Early on in my career, one of my mentors told me that “Success in your job is 10% education, 20% hard work, and 70% luck. But without the education, your hard work will be useless, and without the education and the hard work you will not get lucky.”
This advice has stayed with me ever since and in my experience, it is largely correct. First of all, it emphasises the dominant influence of luck on your career. Whether you are an investor or a corporate leader, it is largely a matter of luck that we have achieved the positions we are in. And if you think you are not as far up the corporate ladder as you deserve to be, that too is a matter of (bad) luck. In most cases, it is not that people have discriminated against you or that your talents aren’t appreciated (emphasis on the word “most”, because there are instances of true discrimination). Instead, it is just a random decision here and another random decision there that accumulate over time and put you on your career trajectory. So, if you think you have been treated unfairly, take a deep breath and remember that life is unfair simply because it is so random. But it is equally random and unfair to everyone.
Unless that is if you are good-looking.
There is plenty of research that shows that attractive people are treated better in life and that they tend to get promoted more quickly in their jobs, earn higher wages, etc.

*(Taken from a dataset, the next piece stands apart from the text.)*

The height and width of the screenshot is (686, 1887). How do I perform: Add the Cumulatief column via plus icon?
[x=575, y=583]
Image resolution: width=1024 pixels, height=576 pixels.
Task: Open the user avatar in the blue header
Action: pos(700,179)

I have written about that here, but you can also read a more comprehensive study on the US labour market here or international results here. Being born good-looking is obviously a matter of luck, but what bugs me about these results is that good-looking people seem to get ahead without the necessity of hard work and a good education.
But a new study has calmed me down at least a little bit. They didn’t look at the general relationship between looks and career success as the other studies I have mentioned. Instead, they looked at the extreme end of career success: Billionaire entrepreneurs and executives. Using the 2008 Forbes list of billionaires they asked a panel of 16 students (split appropriately across ethnicities and gender) to rate the attractiveness of these billionaires and then compared the rating to the educational attainment and wealth of the individuals. The study showed that at these extreme levels of wealth, there is no more link between looks and professional success or wealth. Billionaires are on average more attractive and better educated than the general population, but the study showed that once you compare them to successful people that are not billionaires, they are no better looking nor better educated than the rest.
So, looks might give you a bit of an advantage, but that advantage wears off after a while. And when it comes to being extremely successful, education, hard work, and looks don’t make much of a difference anymore. All that matters is luck. And that means that my mentor’s advice still holds true, in my view. Education and hard work are the foundation of success. But once you have taken care of that, luck will decide your career path.